[Строки с данными указания]

____

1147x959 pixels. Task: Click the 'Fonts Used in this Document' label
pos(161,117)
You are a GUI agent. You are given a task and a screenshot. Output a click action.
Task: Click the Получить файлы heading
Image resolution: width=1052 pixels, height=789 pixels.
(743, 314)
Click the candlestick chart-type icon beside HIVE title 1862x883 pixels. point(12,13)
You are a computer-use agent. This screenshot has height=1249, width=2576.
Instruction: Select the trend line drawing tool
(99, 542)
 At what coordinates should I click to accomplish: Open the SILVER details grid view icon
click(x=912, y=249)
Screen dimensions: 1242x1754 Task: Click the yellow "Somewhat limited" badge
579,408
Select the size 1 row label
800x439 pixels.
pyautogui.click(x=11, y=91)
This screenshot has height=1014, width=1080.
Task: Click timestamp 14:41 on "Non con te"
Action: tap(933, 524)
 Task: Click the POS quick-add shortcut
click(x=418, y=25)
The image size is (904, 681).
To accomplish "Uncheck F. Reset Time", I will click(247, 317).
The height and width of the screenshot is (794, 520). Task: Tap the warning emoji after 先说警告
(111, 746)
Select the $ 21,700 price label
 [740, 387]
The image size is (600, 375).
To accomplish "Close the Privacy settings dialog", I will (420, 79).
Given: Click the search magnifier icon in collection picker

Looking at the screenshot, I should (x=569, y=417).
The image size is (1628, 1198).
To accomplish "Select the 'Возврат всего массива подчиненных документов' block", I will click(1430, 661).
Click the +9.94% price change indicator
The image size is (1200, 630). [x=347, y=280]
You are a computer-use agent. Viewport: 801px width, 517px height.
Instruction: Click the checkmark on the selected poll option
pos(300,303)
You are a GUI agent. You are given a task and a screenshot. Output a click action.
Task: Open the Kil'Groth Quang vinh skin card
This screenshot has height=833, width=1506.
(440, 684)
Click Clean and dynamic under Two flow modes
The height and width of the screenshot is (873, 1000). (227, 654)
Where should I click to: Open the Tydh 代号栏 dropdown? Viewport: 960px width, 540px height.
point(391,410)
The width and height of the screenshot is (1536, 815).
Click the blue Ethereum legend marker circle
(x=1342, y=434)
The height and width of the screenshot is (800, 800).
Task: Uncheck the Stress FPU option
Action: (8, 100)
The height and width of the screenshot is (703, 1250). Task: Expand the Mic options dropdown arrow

____

→ **Задание**: Перепишите в виде таблицы Markdown с колонками «№» и «Строка» строки от той, что содержит "Select the size 1 row label", до последней включительно. Пустые строки пропустите.

→ **Результат выполнения**:
| № | Строка |
|---|---|
| 1 | Select the size 1 row label |
| 2 | 800x439 pixels. |
| 3 | pyautogui.click(x=11, y=91) |
| 4 | This screenshot has height=1014, width=1080. |
| 5 | Task: Click timestamp 14:41 on "Non con te" |
| 6 | Action: tap(933, 524) |
| 7 |  Task: Click the POS quick-add shortcut |
| 8 | click(x=418, y=25) |
| 9 | The image size is (904, 681). |
| 10 | To accomplish "Uncheck F. Reset Time", I will click(247, 317). |
| 11 | The height and width of the screenshot is (794, 520). Task: Tap the warning emoji after 先说警告 |
| 12 | (111, 746) |
| 13 | Select the $ 21,700 price label |
| 14 |  [740, 387] |
| 15 | The image size is (600, 375). |
| 16 | To accomplish "Close the Privacy settings dialog", I will (420, 79). |
| 17 | Given: Click the search magnifier icon in collection picker |
| 18 | Looking at the screenshot, I should (x=569, y=417). |
| 19 | The image size is (1628, 1198). |
| 20 | To accomplish "Select the 'Возврат всего массива подчиненных документов' block", I will click(1430, 661). |
| 21 | Click the +9.94% price change indicator |
| 22 | The image size is (1200, 630). [x=347, y=280] |
| 23 | You are a computer-use agent. Viewport: 801px width, 517px height. |
| 24 | Instruction: Click the checkmark on the selected poll option |
| 25 | pos(300,303) |
| 26 | You are a GUI agent. You are given a task and a screenshot. Output a click action. |
| 27 | Task: Open the Kil'Groth Quang vinh skin card |
| 28 | This screenshot has height=833, width=1506. |
| 29 | (440, 684) |
| 30 | Click Clean and dynamic under Two flow modes |
| 31 | The height and width of the screenshot is (873, 1000). (227, 654) |
| 32 | Where should I click to: Open the Tydh 代号栏 dropdown? Viewport: 960px width, 540px height. |
| 33 | point(391,410) |
| 34 | The width and height of the screenshot is (1536, 815). |
| 35 | Click the blue Ethereum legend marker circle |
| 36 | (x=1342, y=434) |
| 37 | The height and width of the screenshot is (800, 800). |
| 38 | Task: Uncheck the Stress FPU option |
| 39 | Action: (8, 100) |
| 40 | The height and width of the screenshot is (703, 1250). Task: Expand the Mic options dropdown arrow |